There is no way of saying Foams are better than Springs or vice-versa. Some people love a firm foam futon, some people want a more "pedic" feeling encased spring coil mattress.
Jees, that can be tough to figure out! From our experience, most customers wound up purchasing a Spring style futon because of some of the following reasons: they liked the overall feeling, felt it sat better (more like a quality sofa), had older guests and family who said they were more comfortable to sleep on, wanted something that would keep it's visual aesthetic longer, had a doctor recommend it (it is very very important to point out that we are not doctors and do not at all pretend to give out medical advice whatsoever and feel that if you ever encounter a futon store that is making health or medical claims about their mattresses you should have all your B.S. flags up and flying; you need to consult a medical doctor not some person at a retail store), etc.
Customers who buy a Foam futon do so based on some of the following reasons: cost (foam futons tend to have a wider range of cost vs. quality choices), they like something more firm and supportive, they've always slept on a futon and like that "futon feeling," they like how it sits, they like a more dense feeling in their cushions, they like that memory foam feeling, they believe that spring mattresses make more noise, they want something nice but don't need to buy the most expensive futon because it's just going into a guest bedroom or dorm, they had a doctor recommend it (see our above advice about how we in no way whatsoever will ever pretend to give you medical or health advice), etc.
Now here's our disclaimer about what we just said: this is all subjective and relative to the individual person.
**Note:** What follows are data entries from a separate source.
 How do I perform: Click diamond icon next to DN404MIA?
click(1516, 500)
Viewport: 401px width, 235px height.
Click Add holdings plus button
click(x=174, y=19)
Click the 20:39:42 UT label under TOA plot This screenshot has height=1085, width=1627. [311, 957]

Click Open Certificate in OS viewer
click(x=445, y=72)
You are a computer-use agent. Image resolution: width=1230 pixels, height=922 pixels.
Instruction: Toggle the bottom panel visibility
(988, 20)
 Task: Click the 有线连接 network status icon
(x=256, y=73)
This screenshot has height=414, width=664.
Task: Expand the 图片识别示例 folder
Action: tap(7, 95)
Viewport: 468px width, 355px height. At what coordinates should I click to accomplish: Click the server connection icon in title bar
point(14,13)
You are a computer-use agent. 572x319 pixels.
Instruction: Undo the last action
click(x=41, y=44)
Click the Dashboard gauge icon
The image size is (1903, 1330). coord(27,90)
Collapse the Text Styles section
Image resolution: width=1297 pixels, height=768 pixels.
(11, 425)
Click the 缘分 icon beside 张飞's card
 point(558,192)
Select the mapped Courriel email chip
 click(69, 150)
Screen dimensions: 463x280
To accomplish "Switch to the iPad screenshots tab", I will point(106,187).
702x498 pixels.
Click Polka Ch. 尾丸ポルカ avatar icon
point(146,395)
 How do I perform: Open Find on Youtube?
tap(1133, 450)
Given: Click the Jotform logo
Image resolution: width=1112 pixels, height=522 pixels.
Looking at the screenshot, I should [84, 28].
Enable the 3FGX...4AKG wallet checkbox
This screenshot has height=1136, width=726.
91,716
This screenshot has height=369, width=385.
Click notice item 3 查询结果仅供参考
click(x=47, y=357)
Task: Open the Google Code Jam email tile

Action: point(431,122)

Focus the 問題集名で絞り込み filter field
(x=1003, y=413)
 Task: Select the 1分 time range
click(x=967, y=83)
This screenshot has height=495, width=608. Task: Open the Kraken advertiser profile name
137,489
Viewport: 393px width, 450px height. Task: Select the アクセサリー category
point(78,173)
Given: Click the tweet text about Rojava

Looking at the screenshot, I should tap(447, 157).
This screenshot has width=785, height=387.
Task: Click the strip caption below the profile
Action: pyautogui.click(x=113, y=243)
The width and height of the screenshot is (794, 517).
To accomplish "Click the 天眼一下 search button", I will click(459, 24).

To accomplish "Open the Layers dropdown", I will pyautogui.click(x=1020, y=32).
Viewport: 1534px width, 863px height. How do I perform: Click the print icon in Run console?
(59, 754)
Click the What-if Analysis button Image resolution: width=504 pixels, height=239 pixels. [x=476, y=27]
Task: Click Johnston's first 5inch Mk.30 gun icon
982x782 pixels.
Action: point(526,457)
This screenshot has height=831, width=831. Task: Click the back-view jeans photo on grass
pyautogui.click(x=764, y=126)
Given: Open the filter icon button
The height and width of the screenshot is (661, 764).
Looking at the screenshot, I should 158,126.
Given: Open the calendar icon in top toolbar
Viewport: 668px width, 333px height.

We offer our recommendations and advice based on 1,000's and 1,000's of individuals' feedback and ask that you keep in mind that everything we sell is high quality and that there is no industry standard for these terms and products. There is not just one mattress that is better than another. That all depends on you the beloved customer.
When choosing a futon mattress, what it really all comes down to is the quality of the materials used in the construction of the futon. At the King Of Futons we only sell products that meet our high standards of quality. We make sure that the foams being used are good, high-resiliency foams, that the cotton is top grade domestically sourced and blended for thickness, comfort and longevity. We make sure that the spring units are premium heavy gauge steel that are built to last for years and years. We have tested the mattresses we sell and know that they are made to last and to be used on a daily basis. You won't find a bad one in the bunch. It all depends on what you are going to use it for, and how you'd like it to feel. The quality you can depend on without question. It is our mission to stop the throw-away furniture market that has plagued our retail world.